◆ Work required: Go through the listing below and count the lines with "coordinates" in them. Only the count is needed.

◆ The input:
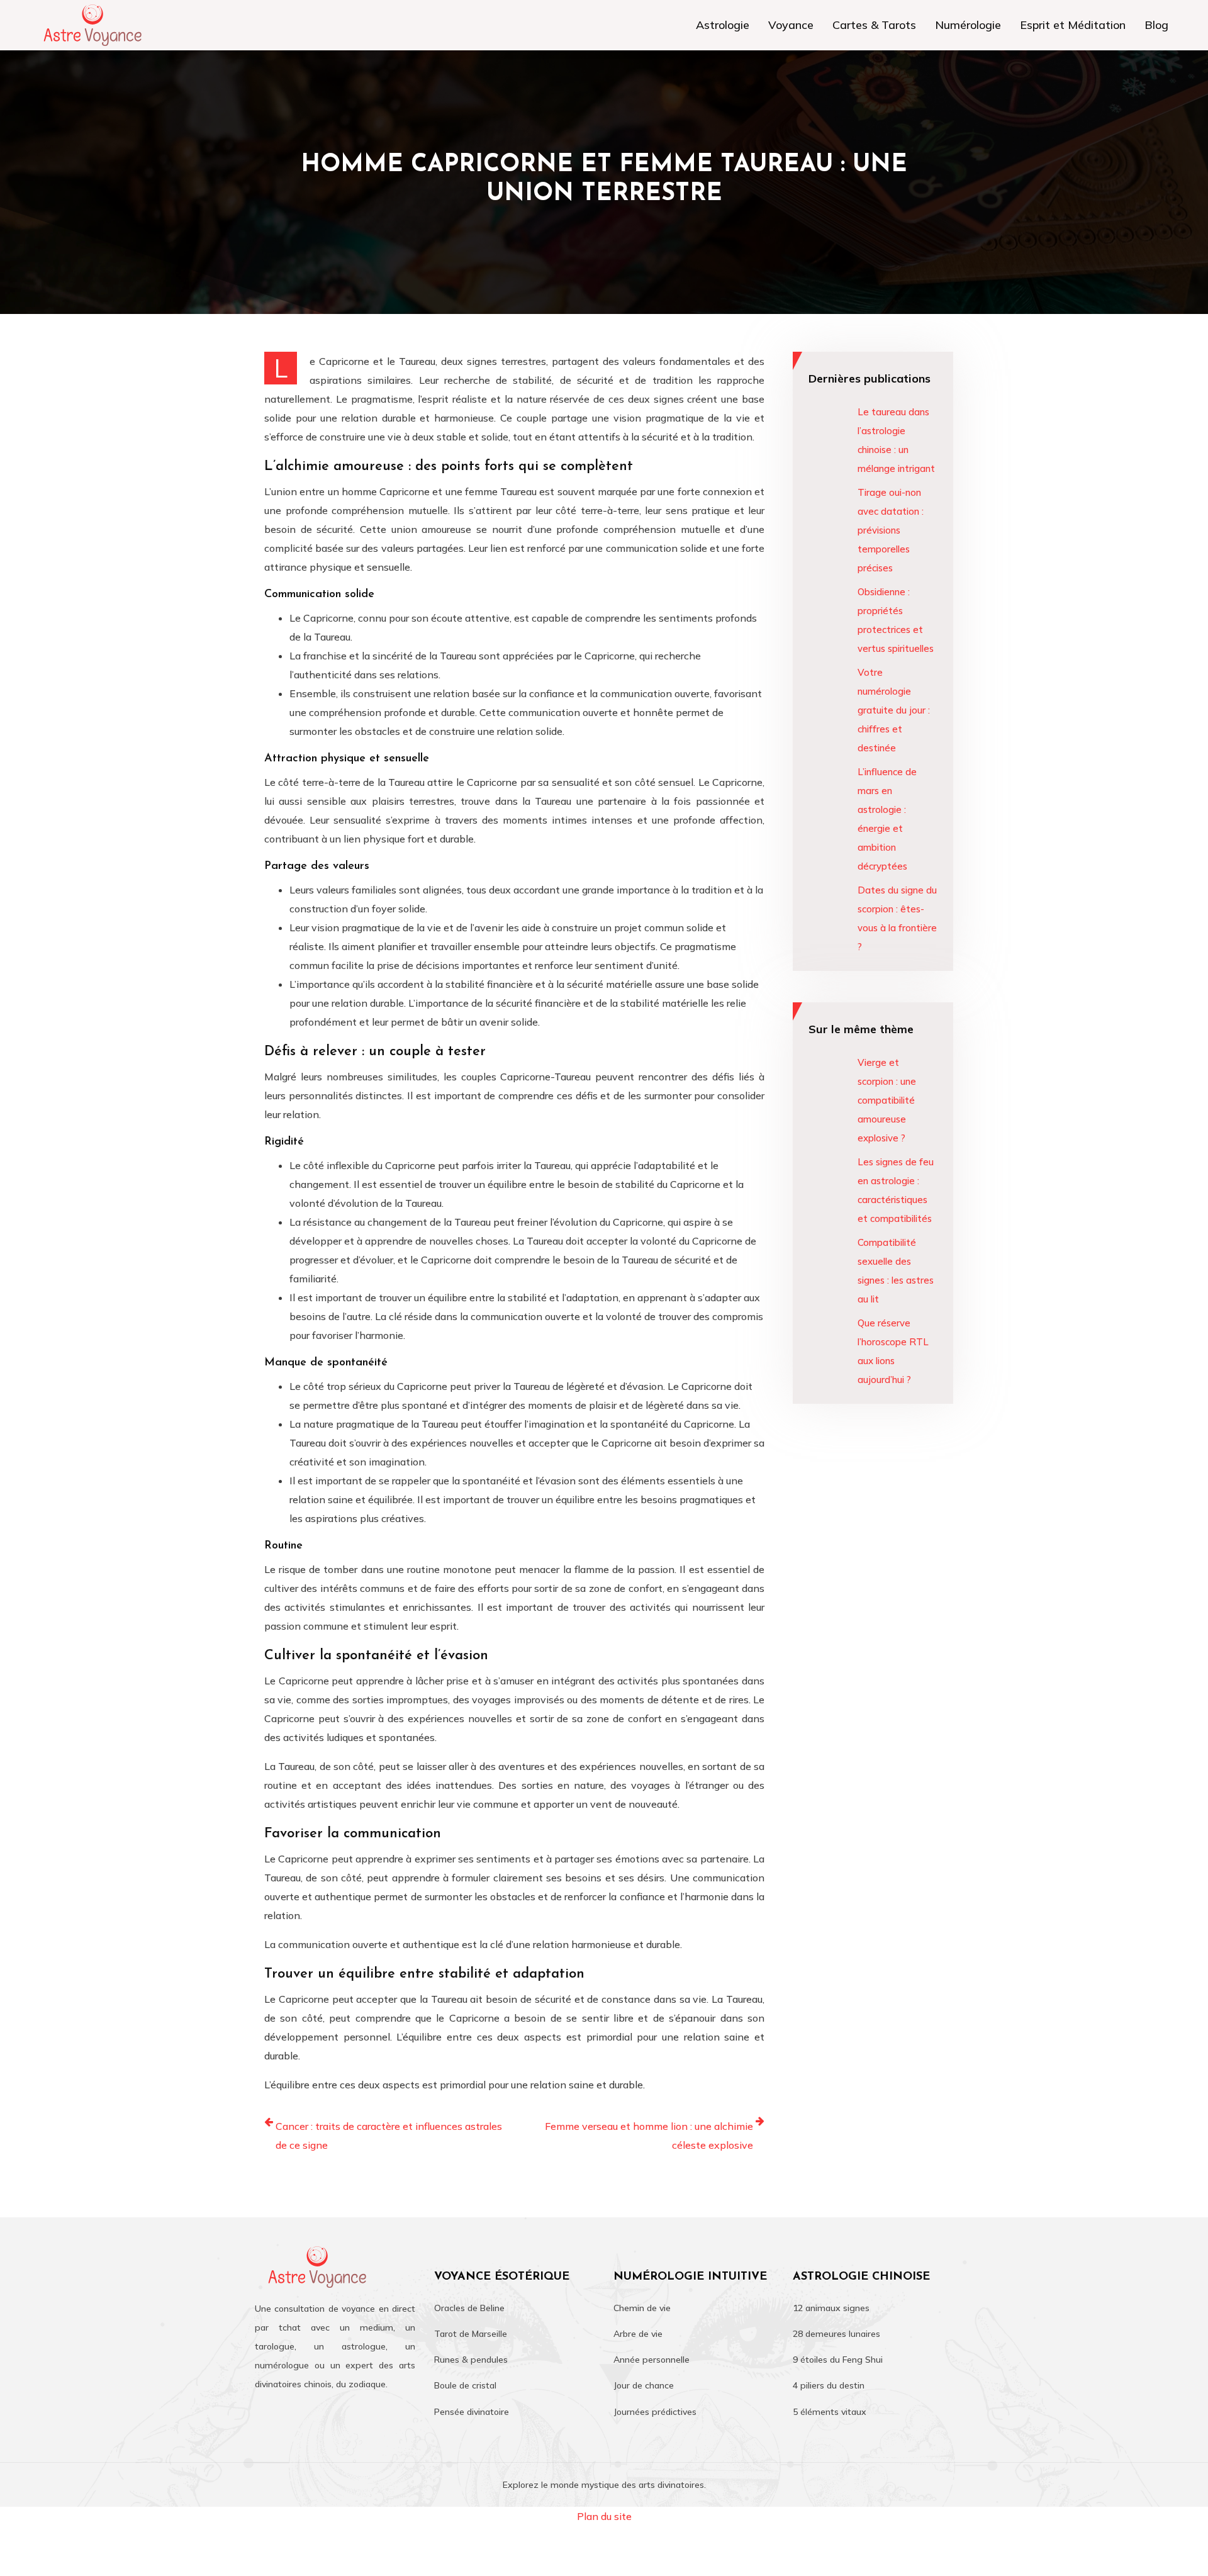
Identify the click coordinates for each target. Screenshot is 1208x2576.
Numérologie (968, 25)
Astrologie (722, 25)
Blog (1156, 25)
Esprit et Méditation (1073, 25)
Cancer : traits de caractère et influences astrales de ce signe (389, 2135)
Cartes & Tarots (874, 25)
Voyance (791, 25)
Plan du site (604, 2516)
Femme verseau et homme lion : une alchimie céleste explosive (649, 2135)
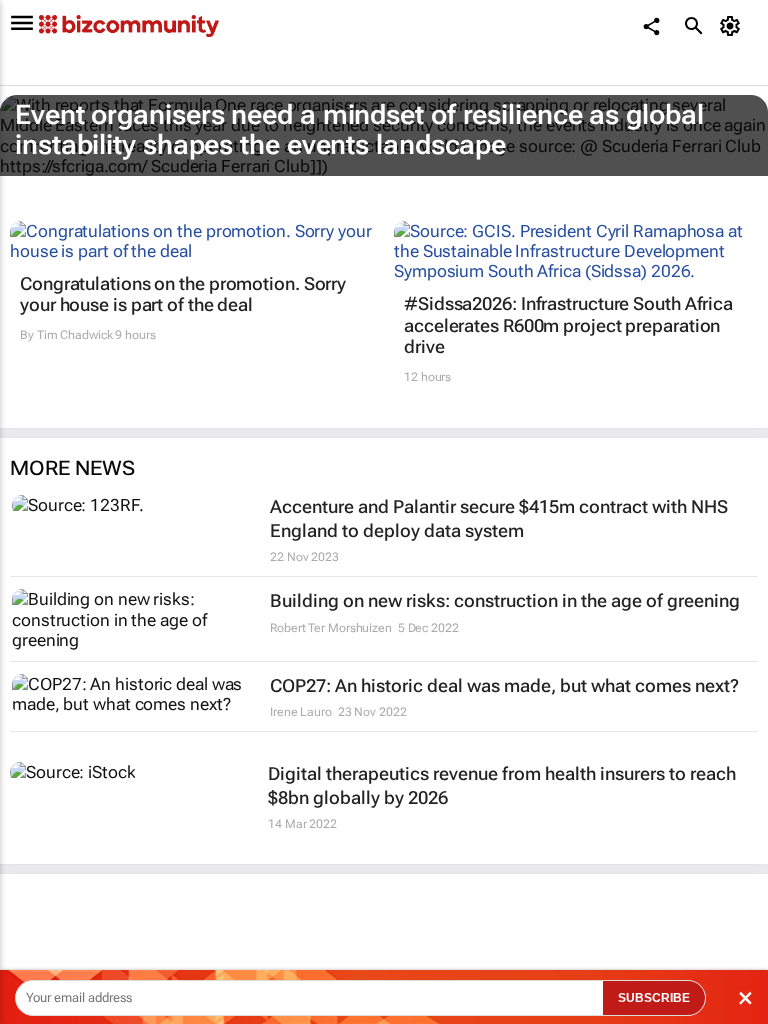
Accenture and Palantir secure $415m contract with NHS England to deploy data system (499, 518)
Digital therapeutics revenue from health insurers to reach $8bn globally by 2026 (502, 785)
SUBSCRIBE (654, 998)
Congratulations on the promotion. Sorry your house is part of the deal (183, 294)
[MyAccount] (733, 26)
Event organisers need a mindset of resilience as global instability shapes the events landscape (359, 130)
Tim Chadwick (75, 335)
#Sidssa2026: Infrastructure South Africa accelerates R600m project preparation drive (568, 325)
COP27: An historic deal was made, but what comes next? (504, 685)
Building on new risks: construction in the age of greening (505, 600)
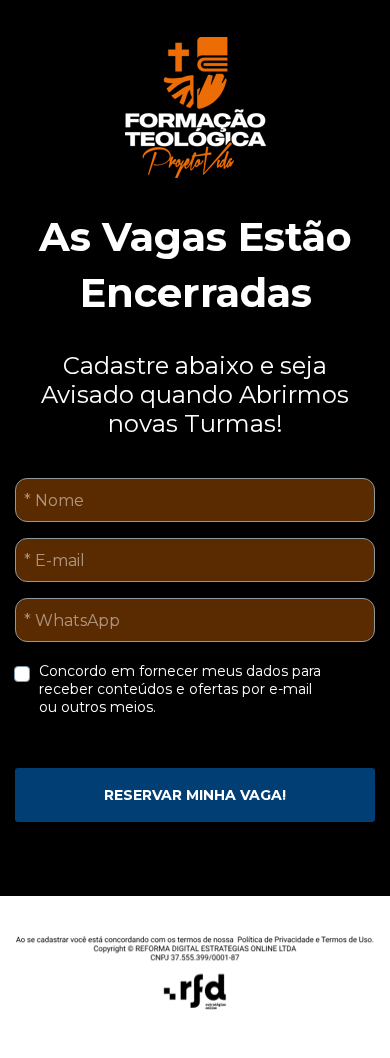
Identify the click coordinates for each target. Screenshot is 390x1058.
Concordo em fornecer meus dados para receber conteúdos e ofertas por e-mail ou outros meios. (182, 689)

◆ Reply to the task: 2